There’s a more pressing problem in Africa than logging or misuse of agricultural lands: us.
Africans, especially in countries where improvements are being seen in economic development and infrastructure, are consuming more fossil fuels and consuming larger quantities of factory-produced products. They want to consume like we consume, drive cars like we drive.

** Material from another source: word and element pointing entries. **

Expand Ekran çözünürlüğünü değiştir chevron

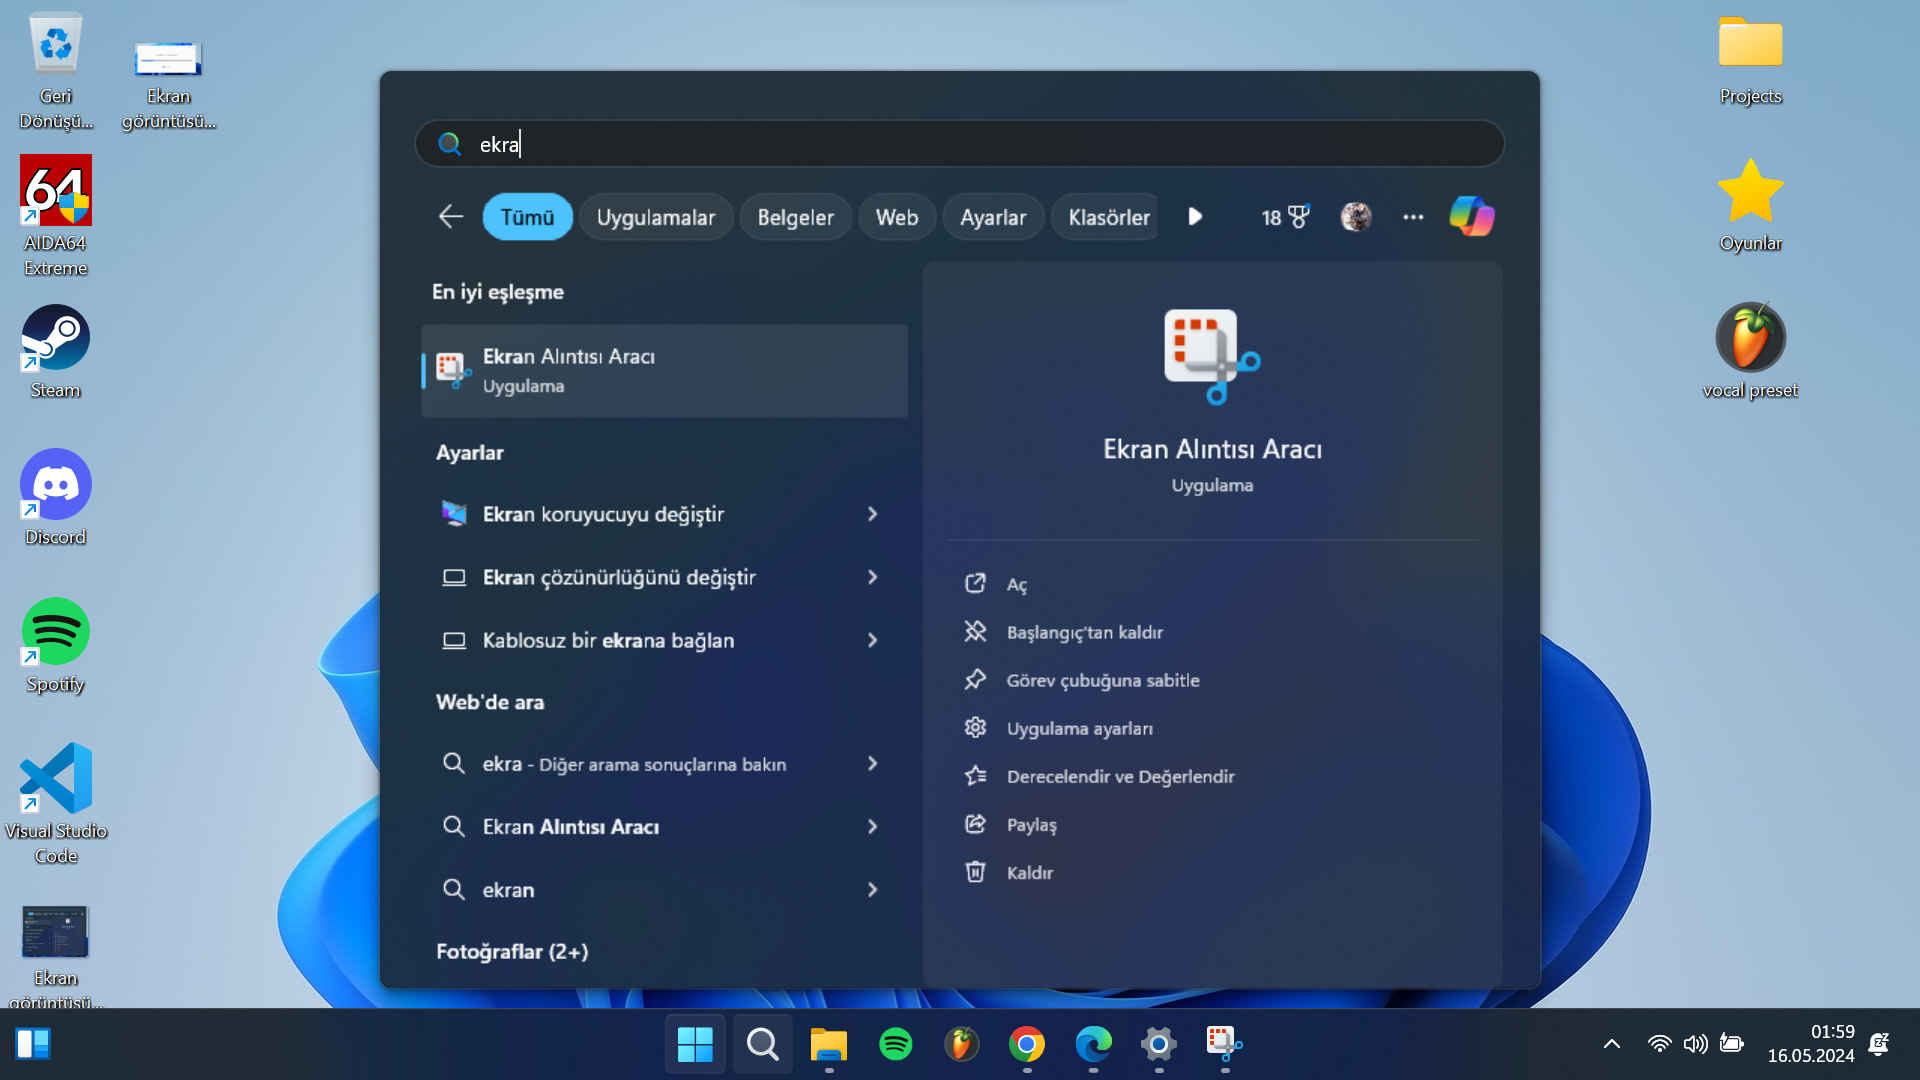point(872,577)
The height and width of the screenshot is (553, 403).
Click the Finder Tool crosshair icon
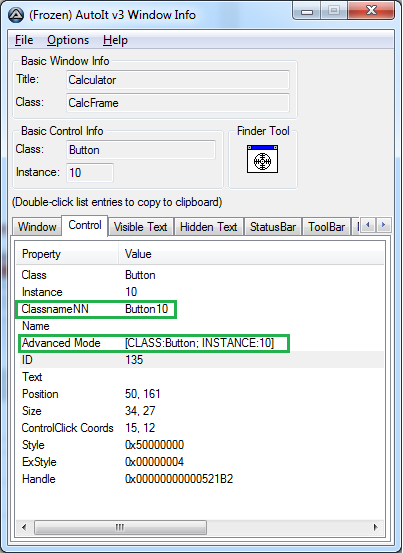click(262, 159)
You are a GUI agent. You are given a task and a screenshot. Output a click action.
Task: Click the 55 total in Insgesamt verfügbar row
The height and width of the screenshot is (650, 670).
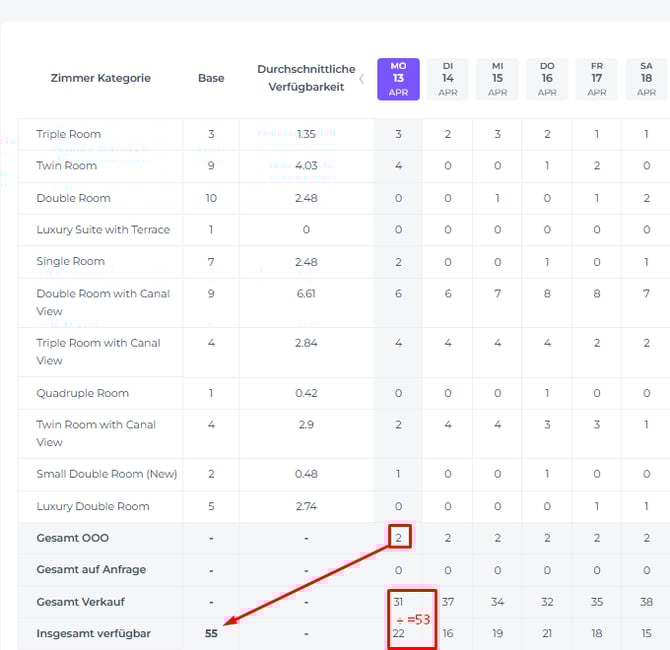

“Poverty alleviation doesn’t mean anything other than let’s bring this population of people or this individual to a place where he’s consuming as many resources as the West,” Fay said. “That’s what it is. You can’t really conceal that in some other language. That’s what it translates into.”
We in the United States need to set a different example. And we can start by doing little things, such as purchasing a hybrid car or, when practical, placing solar panels on our homes to make them more energy efficient.
Sound like liberal hogwash to you? It doesn’t to Fay.
“This isn’t left-wing liberal politics. This is reality,” Fay said. “And this has nothing to do with being green or being a hippie. This has to do with practical reality, and conservation is one of those most conservative things you can do.”
His words turned out to be prophetic. On the second day of Fay’s two-day visit, President Bush gave his State of the Union Address. In it, he urged Americans to break our “addiction to oil.”
It’s time for us to do something to save what’s left. And everyone can and should play a part.
Mark Wright is a second-year graduate news-editorial journalism student from Arlington.